Haßfurt

Freispruch: Gericht wertet das Wort "Betrüger" nicht als Beleidigung

Ein Angeklagter hatte den neuen Freund seiner Ex-Frau als "Betrüger" bezeichnet. Der erstattete Anzeige wegen Beleidigung. Doch am Ende stand ein Freispruch.
Wegen Beleidigung musste sich ein 60-Jähriger jetzt in Haßfurt verantworten. Doch das Gericht wertete den Begriff 'Betrüger' vielmehr als Meinungsäußerung und sprach den Mann frei.
Foto: René Ruprecht | Wegen Beleidigung musste sich ein 60-Jähriger jetzt in Haßfurt verantworten. Doch das Gericht wertete den Begriff "Betrüger" vielmehr als Meinungsäußerung und sprach den Mann frei.

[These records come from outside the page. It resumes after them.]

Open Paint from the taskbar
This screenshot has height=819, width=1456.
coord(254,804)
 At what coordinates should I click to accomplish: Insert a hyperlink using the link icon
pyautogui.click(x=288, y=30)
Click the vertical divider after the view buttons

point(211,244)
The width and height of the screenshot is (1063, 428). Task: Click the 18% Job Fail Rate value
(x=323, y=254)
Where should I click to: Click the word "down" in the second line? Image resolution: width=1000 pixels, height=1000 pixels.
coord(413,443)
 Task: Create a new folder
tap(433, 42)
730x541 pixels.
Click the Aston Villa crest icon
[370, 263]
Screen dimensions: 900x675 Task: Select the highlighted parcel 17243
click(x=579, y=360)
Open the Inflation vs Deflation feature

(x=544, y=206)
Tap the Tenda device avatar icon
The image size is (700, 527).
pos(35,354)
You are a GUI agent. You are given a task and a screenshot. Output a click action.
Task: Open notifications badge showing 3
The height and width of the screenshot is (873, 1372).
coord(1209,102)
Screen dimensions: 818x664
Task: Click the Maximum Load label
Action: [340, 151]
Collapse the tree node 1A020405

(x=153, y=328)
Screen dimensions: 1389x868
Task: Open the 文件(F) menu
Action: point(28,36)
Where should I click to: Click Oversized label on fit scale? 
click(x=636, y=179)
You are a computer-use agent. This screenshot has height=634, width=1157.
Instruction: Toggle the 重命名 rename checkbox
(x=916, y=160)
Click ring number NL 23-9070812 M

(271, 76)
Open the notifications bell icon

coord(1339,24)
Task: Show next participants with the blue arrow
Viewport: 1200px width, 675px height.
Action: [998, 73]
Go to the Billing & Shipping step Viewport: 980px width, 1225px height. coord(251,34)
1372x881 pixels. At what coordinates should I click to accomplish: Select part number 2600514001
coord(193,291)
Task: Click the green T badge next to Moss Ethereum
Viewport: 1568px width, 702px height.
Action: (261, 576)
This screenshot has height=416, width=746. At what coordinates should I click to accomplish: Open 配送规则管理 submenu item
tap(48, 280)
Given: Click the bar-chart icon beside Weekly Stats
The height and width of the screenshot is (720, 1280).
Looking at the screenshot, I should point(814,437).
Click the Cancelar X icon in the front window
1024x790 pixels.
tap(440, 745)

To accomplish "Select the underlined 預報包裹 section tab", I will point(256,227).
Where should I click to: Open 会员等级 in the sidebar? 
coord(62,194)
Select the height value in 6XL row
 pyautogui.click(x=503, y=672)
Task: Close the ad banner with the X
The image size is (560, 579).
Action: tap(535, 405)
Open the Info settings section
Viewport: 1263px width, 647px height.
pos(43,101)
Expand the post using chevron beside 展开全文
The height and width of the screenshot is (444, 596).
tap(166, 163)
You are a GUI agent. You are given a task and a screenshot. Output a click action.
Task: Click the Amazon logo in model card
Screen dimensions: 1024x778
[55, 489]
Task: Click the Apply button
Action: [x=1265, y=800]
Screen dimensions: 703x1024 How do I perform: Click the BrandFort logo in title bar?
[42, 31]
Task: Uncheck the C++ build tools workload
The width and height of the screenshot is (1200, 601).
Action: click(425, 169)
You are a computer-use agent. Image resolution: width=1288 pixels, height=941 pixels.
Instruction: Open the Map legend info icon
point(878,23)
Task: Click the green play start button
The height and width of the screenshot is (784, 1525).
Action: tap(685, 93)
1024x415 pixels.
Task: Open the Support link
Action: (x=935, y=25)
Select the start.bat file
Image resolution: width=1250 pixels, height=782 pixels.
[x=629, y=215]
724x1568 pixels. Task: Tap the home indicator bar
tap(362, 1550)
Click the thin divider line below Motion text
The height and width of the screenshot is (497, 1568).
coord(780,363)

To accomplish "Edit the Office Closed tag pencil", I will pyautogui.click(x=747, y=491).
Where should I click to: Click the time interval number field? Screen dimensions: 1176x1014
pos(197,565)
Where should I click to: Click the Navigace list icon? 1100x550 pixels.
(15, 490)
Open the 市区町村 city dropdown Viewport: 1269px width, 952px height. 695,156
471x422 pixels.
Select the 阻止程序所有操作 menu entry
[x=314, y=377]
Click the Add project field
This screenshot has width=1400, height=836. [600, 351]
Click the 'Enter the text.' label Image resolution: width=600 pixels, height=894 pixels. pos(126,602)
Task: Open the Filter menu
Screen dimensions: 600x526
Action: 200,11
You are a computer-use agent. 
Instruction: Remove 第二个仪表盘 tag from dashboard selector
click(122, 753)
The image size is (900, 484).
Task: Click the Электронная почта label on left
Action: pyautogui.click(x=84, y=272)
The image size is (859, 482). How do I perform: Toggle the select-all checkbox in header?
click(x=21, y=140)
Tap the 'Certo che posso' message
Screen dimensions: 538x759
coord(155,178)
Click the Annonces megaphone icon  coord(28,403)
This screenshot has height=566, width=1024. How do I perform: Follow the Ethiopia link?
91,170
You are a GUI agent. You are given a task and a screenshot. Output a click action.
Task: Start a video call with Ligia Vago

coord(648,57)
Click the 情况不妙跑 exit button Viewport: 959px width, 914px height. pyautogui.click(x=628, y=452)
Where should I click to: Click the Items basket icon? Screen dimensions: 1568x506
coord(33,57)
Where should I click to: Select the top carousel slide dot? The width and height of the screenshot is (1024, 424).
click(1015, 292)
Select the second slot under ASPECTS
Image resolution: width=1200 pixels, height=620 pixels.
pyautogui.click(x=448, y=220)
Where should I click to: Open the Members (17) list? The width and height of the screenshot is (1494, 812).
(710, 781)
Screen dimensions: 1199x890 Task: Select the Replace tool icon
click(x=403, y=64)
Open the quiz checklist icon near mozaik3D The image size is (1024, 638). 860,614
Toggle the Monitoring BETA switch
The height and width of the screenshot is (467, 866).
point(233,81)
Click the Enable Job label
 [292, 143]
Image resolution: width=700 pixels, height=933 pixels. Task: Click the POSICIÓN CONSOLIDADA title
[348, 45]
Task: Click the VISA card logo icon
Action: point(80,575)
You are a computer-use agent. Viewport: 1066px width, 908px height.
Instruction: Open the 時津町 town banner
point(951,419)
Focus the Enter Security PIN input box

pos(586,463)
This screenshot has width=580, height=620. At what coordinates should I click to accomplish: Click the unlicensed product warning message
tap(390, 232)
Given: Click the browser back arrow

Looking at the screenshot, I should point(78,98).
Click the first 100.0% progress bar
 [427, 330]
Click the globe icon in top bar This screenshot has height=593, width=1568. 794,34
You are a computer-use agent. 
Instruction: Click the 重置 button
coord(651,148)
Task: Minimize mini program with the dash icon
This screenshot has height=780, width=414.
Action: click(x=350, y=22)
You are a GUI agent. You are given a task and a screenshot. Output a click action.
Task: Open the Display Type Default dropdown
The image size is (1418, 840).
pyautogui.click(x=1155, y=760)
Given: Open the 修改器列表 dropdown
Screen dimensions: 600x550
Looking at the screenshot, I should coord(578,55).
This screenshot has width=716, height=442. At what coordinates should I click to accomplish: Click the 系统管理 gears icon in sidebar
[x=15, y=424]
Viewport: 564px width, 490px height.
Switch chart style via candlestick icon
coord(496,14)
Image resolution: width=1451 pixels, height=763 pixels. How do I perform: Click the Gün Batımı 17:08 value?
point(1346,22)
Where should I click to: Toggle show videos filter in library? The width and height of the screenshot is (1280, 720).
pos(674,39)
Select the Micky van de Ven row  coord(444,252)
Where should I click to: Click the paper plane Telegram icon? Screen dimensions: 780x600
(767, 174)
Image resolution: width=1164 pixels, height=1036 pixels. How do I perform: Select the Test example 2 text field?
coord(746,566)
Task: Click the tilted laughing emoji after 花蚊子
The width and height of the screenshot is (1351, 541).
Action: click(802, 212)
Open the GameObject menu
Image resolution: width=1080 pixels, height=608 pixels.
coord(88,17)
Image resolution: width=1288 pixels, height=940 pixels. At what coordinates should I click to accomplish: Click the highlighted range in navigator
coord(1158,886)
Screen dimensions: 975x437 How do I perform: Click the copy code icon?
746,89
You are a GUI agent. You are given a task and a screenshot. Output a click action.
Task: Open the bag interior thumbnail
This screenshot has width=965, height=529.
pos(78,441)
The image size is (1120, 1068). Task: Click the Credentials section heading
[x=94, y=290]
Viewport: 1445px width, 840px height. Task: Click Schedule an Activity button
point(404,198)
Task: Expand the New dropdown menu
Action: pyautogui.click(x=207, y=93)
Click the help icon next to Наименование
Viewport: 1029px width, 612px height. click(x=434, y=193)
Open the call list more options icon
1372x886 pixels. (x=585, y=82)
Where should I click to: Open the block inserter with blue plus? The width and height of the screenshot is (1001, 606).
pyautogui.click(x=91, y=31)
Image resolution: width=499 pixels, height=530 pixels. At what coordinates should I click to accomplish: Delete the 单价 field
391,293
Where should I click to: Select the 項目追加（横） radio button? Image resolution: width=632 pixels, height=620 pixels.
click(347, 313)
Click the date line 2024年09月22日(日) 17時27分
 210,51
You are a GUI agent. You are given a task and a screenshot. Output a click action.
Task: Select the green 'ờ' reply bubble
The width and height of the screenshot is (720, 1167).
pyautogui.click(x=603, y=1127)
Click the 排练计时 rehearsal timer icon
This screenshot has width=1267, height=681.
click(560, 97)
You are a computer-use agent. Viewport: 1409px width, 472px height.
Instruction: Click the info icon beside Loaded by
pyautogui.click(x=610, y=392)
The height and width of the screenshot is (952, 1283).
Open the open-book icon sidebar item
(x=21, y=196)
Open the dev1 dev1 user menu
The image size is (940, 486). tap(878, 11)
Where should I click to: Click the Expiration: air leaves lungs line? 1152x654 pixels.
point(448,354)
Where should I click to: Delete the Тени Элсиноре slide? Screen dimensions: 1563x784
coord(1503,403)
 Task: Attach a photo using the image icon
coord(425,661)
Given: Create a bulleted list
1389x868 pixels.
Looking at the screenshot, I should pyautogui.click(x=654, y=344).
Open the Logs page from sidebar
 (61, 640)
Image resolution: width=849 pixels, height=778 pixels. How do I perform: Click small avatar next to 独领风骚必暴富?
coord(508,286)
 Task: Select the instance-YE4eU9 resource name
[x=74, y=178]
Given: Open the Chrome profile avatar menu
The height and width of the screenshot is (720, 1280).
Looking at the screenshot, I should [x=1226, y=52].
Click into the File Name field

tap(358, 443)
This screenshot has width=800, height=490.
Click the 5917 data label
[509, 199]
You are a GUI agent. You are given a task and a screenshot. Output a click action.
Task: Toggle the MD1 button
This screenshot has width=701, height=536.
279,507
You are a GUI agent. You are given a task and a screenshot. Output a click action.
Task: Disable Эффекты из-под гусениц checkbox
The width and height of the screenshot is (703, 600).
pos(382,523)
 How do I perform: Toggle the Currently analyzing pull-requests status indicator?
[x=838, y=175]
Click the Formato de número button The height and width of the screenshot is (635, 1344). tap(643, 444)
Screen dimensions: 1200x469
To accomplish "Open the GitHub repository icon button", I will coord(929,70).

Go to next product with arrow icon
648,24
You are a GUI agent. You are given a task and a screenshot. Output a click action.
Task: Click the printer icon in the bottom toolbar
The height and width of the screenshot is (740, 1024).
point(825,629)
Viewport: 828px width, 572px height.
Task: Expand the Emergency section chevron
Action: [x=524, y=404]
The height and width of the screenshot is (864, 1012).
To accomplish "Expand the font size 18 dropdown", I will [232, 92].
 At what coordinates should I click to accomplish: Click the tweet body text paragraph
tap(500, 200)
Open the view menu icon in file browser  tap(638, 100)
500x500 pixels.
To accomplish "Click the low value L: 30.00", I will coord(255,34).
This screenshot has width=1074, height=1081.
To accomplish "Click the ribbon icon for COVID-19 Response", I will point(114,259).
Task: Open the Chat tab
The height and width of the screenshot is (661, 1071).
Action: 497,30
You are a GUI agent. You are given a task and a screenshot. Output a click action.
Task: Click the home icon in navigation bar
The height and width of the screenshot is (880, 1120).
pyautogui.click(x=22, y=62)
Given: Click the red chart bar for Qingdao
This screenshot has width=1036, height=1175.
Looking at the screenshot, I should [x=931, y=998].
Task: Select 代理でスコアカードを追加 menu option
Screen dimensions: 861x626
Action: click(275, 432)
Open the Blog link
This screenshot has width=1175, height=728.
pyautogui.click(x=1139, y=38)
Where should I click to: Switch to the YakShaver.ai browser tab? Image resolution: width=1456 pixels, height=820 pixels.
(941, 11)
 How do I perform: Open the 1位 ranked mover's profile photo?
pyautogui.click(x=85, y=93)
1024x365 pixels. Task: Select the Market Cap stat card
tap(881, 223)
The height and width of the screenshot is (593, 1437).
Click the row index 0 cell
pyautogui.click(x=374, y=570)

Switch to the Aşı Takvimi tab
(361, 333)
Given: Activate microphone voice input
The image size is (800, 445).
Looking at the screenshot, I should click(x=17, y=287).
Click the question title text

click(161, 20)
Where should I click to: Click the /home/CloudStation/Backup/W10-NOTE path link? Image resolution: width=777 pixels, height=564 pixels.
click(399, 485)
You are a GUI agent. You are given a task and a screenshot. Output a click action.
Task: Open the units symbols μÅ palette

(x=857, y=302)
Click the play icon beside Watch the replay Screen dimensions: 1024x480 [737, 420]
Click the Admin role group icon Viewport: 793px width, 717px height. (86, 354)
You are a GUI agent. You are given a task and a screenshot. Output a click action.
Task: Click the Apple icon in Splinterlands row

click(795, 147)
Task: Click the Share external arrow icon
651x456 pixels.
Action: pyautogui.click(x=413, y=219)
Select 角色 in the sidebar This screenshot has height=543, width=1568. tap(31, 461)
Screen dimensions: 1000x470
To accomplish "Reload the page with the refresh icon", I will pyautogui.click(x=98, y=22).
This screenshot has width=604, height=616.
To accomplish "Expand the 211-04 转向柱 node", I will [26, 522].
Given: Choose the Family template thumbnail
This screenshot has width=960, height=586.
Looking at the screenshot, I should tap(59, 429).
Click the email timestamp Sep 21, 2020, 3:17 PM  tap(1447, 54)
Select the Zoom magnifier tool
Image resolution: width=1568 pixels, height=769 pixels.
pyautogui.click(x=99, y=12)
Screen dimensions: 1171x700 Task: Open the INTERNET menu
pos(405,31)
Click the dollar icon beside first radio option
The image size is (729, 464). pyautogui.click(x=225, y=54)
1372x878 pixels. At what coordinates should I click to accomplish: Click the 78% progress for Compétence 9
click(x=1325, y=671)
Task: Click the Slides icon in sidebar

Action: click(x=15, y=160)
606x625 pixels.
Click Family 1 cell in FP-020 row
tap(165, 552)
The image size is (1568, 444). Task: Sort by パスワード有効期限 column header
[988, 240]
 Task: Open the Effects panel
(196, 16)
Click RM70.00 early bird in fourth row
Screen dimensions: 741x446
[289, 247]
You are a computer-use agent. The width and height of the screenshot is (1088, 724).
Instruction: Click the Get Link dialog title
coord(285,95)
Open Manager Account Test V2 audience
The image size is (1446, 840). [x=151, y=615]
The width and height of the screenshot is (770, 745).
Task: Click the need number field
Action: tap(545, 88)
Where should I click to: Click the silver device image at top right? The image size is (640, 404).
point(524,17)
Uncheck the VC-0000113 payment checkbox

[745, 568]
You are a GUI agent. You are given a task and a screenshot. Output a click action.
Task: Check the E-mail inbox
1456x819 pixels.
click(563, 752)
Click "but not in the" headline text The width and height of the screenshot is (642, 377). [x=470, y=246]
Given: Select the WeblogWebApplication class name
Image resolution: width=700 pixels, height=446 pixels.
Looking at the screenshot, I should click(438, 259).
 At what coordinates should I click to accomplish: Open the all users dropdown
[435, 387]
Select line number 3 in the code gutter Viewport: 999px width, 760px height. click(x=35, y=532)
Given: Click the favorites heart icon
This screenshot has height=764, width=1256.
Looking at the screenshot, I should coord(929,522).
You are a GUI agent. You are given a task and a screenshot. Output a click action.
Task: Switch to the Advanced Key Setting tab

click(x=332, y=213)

Im Prozess um einen Beleidigungsfall hat das Amtsgericht am Dienstag einen 60-Jährigen aus dem Landkreis am zweiten Verhandlungstag freigesprochen. Am 26. August 2019 hatte der Angeklagte in einem Brief an seine Tochter an dem neuen Lebensgefährten seiner Frau kein gutes Haar gelassen. Der Nebenbuhler sei "kriminell" und habe ihn auf "verlogene und hinterlistige Art betrogen", schrieb er der Tochter. Dummerweise bekam auch der verhasste Nebenbuhler den Brief in die Hand und erstattete prompt Anzeige wegen Beleidigung.

Einspruch gegen den Strafbefehl

Der Briefschreiber erhielt in der Folge einen Strafbefehl über 750 Euro, gegen den er Einspruch einlegte, sodass er am 18. November vergangenen Jahres auf der Anklagebank des Amtsgerichts Platz nehmen musste. Verteidiger Roland Sternisko versuchte damals, die Betrugsvorwürfe seines Mandanten zu erklären. Der habe bei dem Anzeigenerstatter, einem Autohändler, ein Auto gekauft und sei dabei hinters Licht geführt worden. Laut Rechnung sei der Wagen unfallfrei gewesen, was jedoch nicht der Wahrheit entsprochen habe, wie sich nach dem Kauf herausgestellt habe. Die damals Vorsitzende Richterin Kerstin Leitsch hatte dem Angeklagten ein Angebot gemacht: Sie würde das Verfahren einstellen gegen eine Geldauflage, wenn der 60-Jährige im Gegenzug seine mittlerweile Ex-Frau und ihren Geliebten in Ruhe lasse.

Meinungsäußerung ist nicht strafbar

Doch dieses Angebot lehnten der 60-Jährige und sein Verteidiger ab und pochten auf die Fortsetzung des Verfahrens. Der Erfolg gibt ihnen Recht. Denn bei der Fortsetzungsverhandlung am Dienstag sprach Richter Christoph Gillot den Angeklagten frei. Der Verteidiger hatte die Äußerungen seines Mandanten als Meinungsäußerung bezeichnet, die nicht strafbar sei. Dem schloss sich auch der Anklagevertreter an, der ebenfalls auf Freispruch plädierte.